Brian Williams, chair of the Alaska Retirement Management Board, told the Senate Finance Committee on Feb. 16 that the board has shifted new unfunded liability layers from a 25‑year schedule to 15‑year layering and updated payroll growth assumptions to better match recent experience.
"Meeting our 7.25% return assumption is an important piece of funding these pensions," Williams said, explaining the role of the assumed investment return in the actuarial funding equation. He asked the committee to consider both the standard 7.25% discount and an alternate inflation‑only view that makes the implicit value of future investment earnings visible.
Williams and the board argued the changes were needed because earlier assumptions and layering practice pushed substantial debt beyond the board's target payoff year. Using a 25‑year layering approach in recent years, Williams said, produced situations where "you have to pay for 21 years to pay off half of it," and that a 15‑year layer pays off the layer fully in 15 years and limits the risk of turning a finite payoff plan into an open‑ended obligation.
The board reported that under the 15‑year layering policy, the amount of employer obligations projected to extend past 2039 would drop materially (the board presented a projection that PERS obligations past the target date fall from roughly $122 million under 25‑year layers to about $8 million under 15‑year layers). The board also quantified nominal savings in a comparison shown to the committee: roughly $220 million in total savings under 15‑year layers versus continuing 25‑year layers, while stressing the primary benefit is lower long‑term risk.
On payroll growth, Williams said the ARM board examined recent data and set the payroll growth assumption in 2025 to 2% for PERS and 1% for TERS, citing geometric averages of recent experience (PERS ~2.9% over ten years, TERS ~0.76%). "We set PERS to 2% and TERS to 1%, which is better aligned with what our actual experience is," he said.
Committee members pressed the board on practical impacts. Senator Stedman noted the board recommended an additional state contribution totaling $270 million while the administration's budget proposes $232 million; "It's about $40,000,000 and the 40,000,000 is not an easy number to get to here at the table," Stedman said. Williams responded that the board adopted its assumptions and the 15‑year layering policy unanimously and acknowledged there is a separate budget process involving the governor and the Legislature.
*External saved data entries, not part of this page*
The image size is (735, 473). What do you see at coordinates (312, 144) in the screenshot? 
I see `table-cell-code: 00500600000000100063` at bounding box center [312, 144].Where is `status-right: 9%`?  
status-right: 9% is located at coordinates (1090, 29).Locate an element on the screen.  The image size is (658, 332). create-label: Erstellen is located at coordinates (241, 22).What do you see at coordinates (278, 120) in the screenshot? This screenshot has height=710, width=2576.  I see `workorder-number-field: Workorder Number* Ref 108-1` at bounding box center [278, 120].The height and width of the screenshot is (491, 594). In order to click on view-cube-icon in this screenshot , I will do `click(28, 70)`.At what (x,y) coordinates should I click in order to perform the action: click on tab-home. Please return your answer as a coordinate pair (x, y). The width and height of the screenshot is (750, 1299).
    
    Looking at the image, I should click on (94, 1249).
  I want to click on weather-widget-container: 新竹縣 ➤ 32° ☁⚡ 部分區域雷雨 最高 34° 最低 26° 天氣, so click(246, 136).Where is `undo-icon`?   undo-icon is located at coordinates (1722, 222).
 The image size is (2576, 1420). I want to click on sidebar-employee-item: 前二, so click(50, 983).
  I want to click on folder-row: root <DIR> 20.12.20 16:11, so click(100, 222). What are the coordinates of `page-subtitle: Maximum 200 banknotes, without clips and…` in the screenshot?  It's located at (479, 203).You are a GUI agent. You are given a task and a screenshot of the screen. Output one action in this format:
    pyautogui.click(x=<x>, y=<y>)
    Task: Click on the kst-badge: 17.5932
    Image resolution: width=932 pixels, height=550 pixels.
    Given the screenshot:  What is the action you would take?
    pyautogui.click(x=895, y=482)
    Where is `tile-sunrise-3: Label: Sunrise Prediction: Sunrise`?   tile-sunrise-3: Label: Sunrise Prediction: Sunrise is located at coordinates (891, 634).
Williams emphasized smoothing and risk management: the ARM board uses a five‑year recognition schedule to phase gains and losses so employers and the state avoid sudden contribution spikes. He showed rolling return history (1‑ through 30‑year windows) to illustrate that volatility compresses over longer periods and that long‑term means sit near the board's 7.25% assumption.
Next steps: Williams said the board implemented the 15‑year layering policy in 2025, will continue to monitor payroll and market experience, and will work with the administration and the Legislature during the budget process on contribution funding levels.